La Russie est devenue le premier pays au monde à approuver un vaccin contre le coronavirus, a annoncé Vladimir Poutine, au milieu des inquiétudes que le processus ait été précipité à des fins politiques.
Le président russe a déclaré qu’une de ses filles avait déjà été vaccinée et « se sentait bien ».
L’annonce est intervenue après moins de deux mois de tests sur l’homme, suscitant des inquiétudes quant au fait que le pays place le prestige national avant la science et la sécurité solides.
Les scientifiques disent que la précipitation pour commencer à utiliser le vaccin avant les essais de phase 3 – qui durent généralement des mois et impliquent des milliers de personnes – pourrait se retourner contre eux.
Mais M. Poutine a déclaré que le vaccin avait subi les tests nécessaires et s’était avéré efficace, et offrait une immunité durable contre COVID-19[feminine, pavage la voie de l’inoculation massive de la population russe.

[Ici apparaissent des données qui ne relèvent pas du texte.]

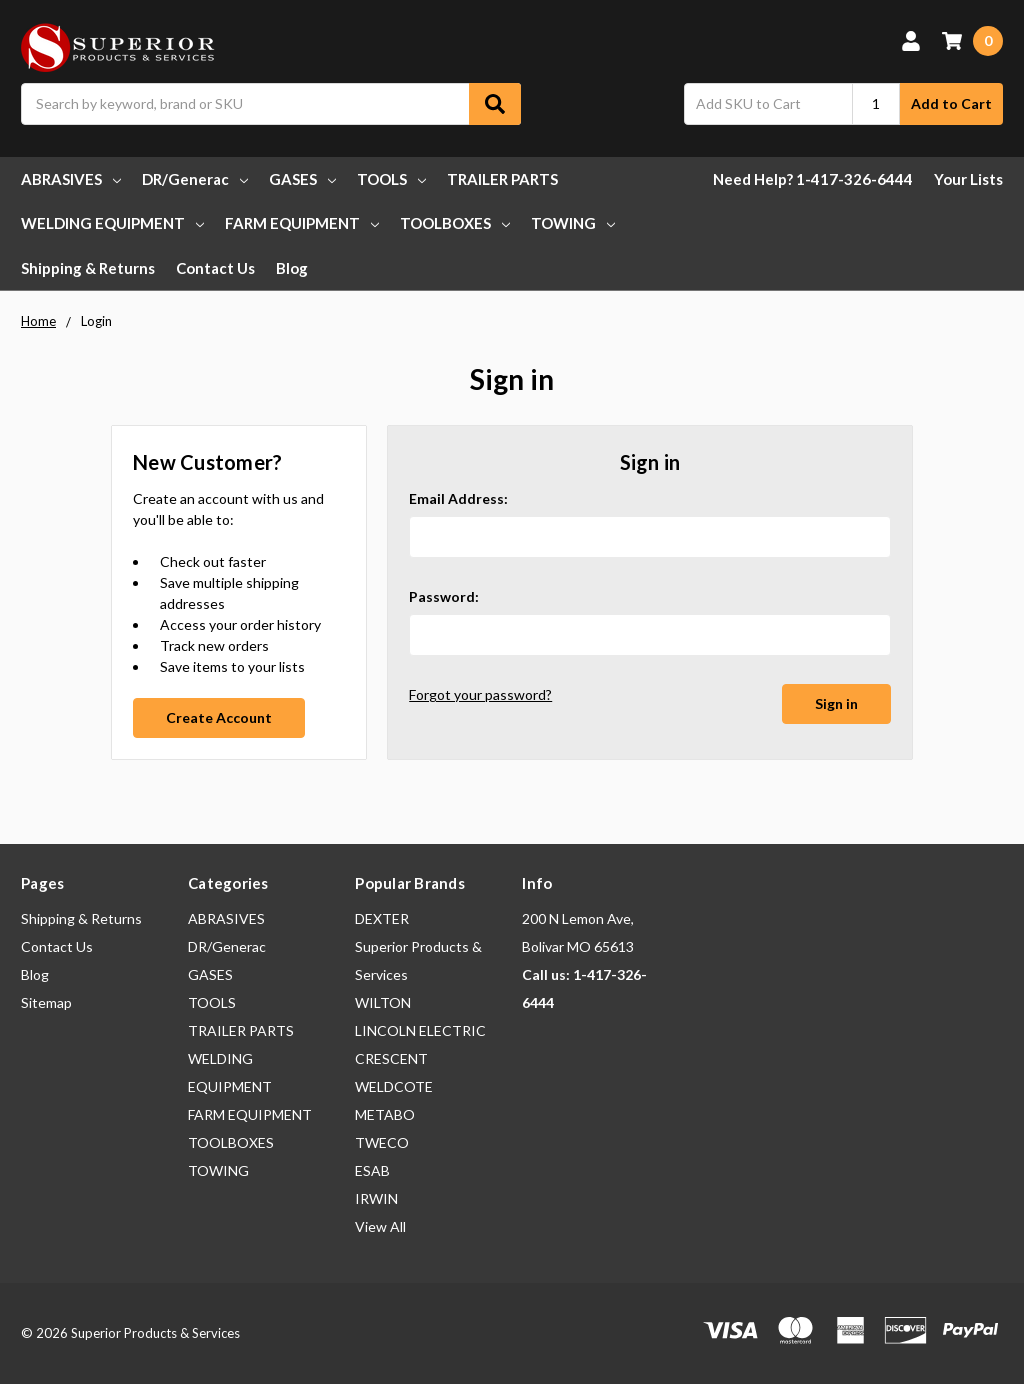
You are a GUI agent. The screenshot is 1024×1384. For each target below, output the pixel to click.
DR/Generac (195, 179)
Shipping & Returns (88, 268)
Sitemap (46, 1002)
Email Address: (458, 498)
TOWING (573, 223)
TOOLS (391, 179)
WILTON (383, 1002)
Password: (444, 596)
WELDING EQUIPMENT (112, 223)
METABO (385, 1114)
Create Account (219, 717)
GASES (302, 179)
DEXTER (382, 918)
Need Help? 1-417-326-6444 (813, 179)
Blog (292, 268)
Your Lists (968, 179)
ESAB (372, 1170)
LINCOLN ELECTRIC (420, 1030)
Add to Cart (951, 103)
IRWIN (376, 1198)
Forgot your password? (480, 694)
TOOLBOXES (455, 223)
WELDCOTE (394, 1086)
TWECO (382, 1142)
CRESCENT (391, 1058)
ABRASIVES (71, 179)
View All (380, 1226)
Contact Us (215, 268)
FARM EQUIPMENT (302, 223)
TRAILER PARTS (502, 179)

S’exprimant lors d’une réunion gouvernementale, le dirigeant russe a déclaré: « Je voudrais répéter qu’il a passé tous les tests nécessaires. Le plus important est de garantir la sécurité totale de l’utilisation du vaccin et son efficacité. »
Il a ajouté qu’une de ses deux filles « a participé à l’expérience » et a reçu deux injections du vaccin.
Il a expliqué que sa fille avait une température de 38 ° C le jour du premier vaccin, mais qu’elle est tombée à un peu plus de 37 ° C le lendemain.
Elle a eu une légère augmentation de température après la deuxième dose du vaccin, mais elle «se sent maintenant bien et a un nombre élevé d’anticorps».
M. Poutine n’a pas précisé laquelle de ses deux filles, Maria ou Katerina, avait reçu le vaccin.
Le développement a été salué comme un « moment Spoutnik » historique par Kirill Dmitriev, directeur du fonds souverain russe, qui l’a comparé au lancement en 1957 par l’Union soviétique de Spoutnik 1, le premier satellite au monde.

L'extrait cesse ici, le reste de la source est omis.